■ Aim of the task
For this exercise, reproduce the entries below exactly, but only from the line containing "О магазине (67, 528)" through the line containing "Cookies zustimmen (911, 1252)", both included.

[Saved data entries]
▽

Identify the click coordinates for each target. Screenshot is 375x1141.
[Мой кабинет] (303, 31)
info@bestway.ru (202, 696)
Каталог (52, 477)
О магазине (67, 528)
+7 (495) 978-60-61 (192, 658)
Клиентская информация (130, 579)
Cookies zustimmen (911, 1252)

△
▽

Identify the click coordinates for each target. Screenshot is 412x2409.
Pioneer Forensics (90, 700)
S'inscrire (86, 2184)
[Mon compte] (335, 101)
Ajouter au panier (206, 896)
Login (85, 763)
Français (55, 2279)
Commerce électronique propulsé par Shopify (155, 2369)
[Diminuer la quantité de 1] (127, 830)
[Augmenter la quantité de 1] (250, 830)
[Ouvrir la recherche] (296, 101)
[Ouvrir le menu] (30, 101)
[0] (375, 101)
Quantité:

△

■ Written reply
О магазине (67, 528)
+7 (495) 978-60-61 (192, 658)
Клиентская информация (130, 579)
Cookies zustimmen (911, 1252)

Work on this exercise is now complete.